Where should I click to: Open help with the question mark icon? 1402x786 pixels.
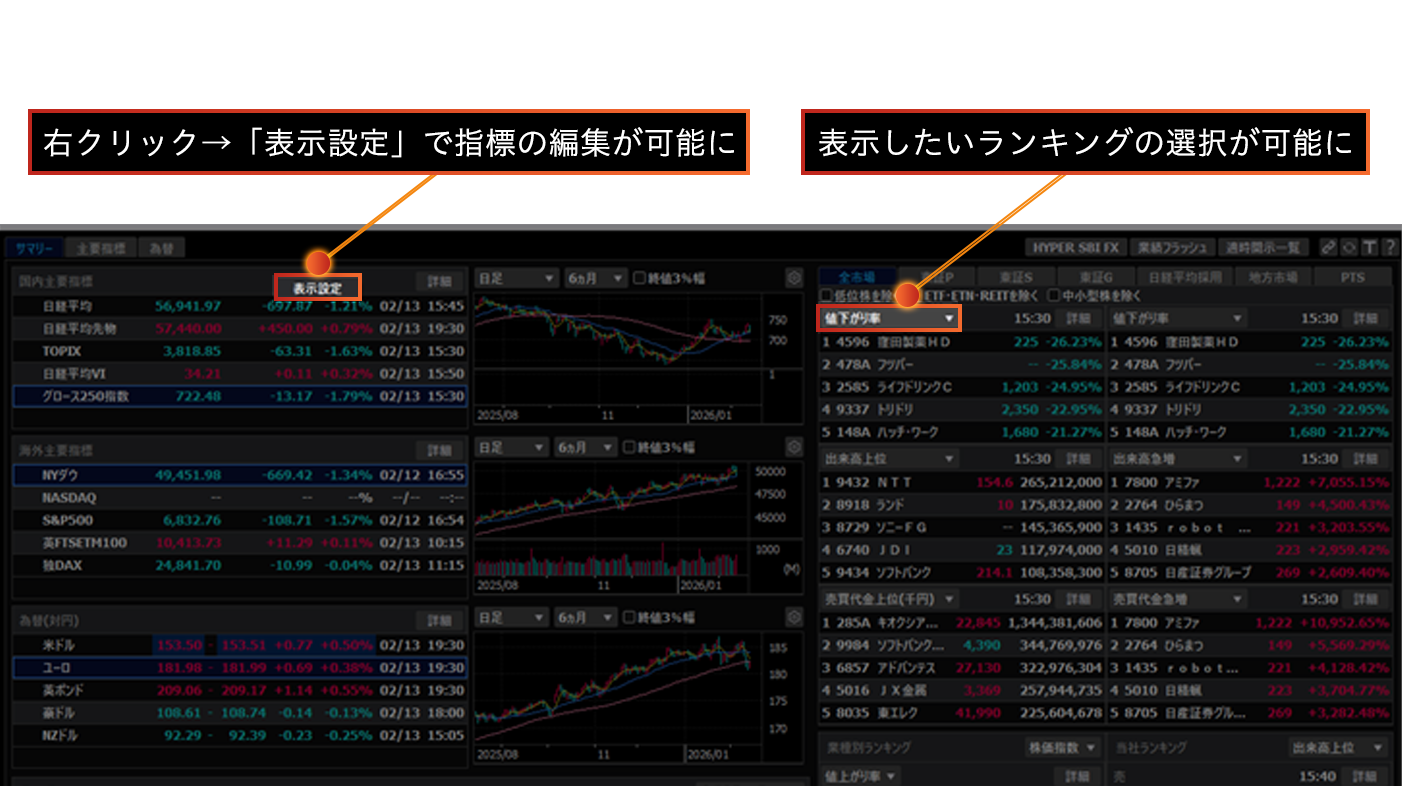pos(1389,247)
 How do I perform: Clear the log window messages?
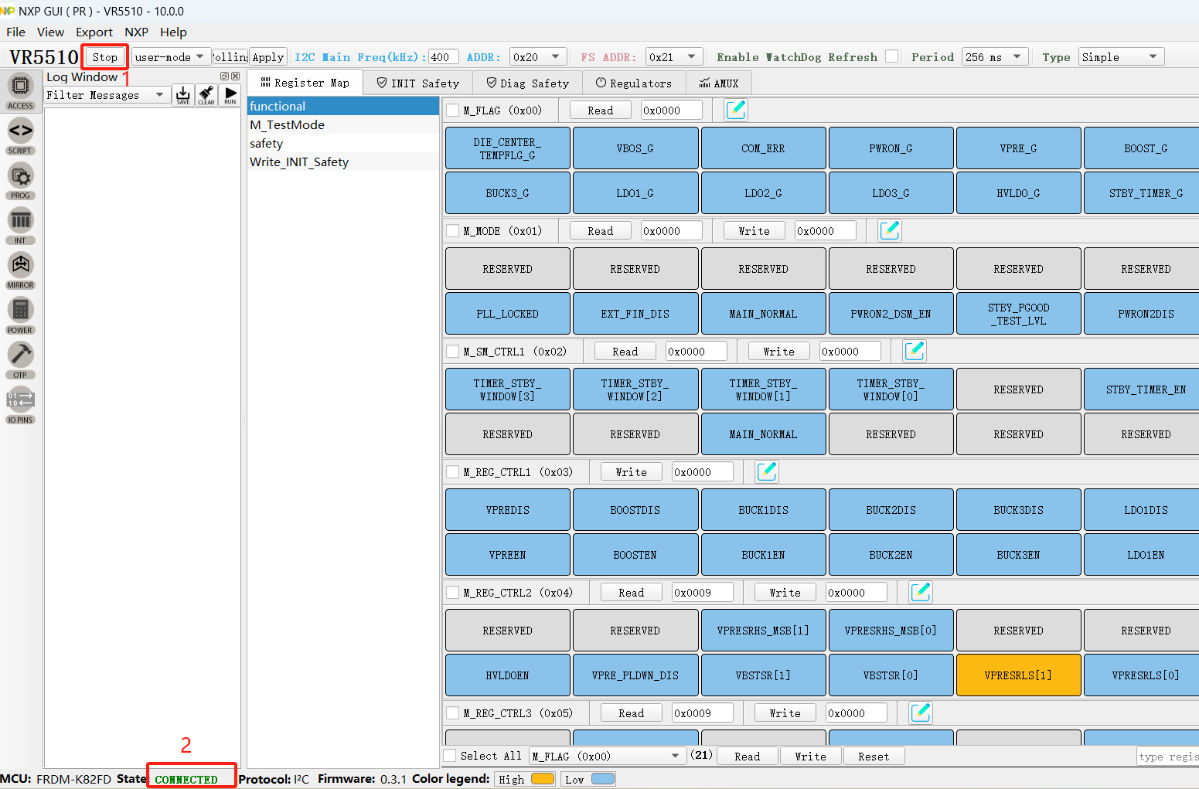pos(206,94)
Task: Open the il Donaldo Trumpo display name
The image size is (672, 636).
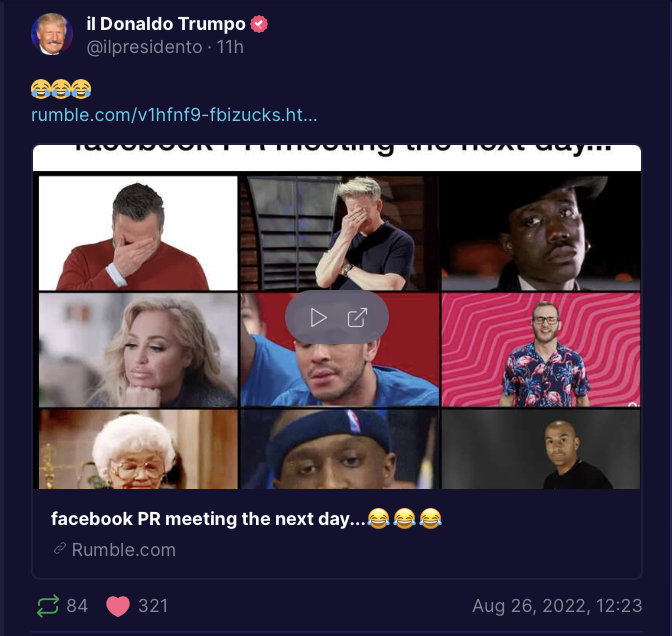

________________

The answer must be the full set of records, repeated exactly, with no pictures.

Where should I click to: Open help with the question mark icon? 1402x786 pixels.
pos(1389,247)
 How do I perform: Clear the log window messages?
pos(206,94)
Task: Open the il Donaldo Trumpo display name
The image size is (672, 636).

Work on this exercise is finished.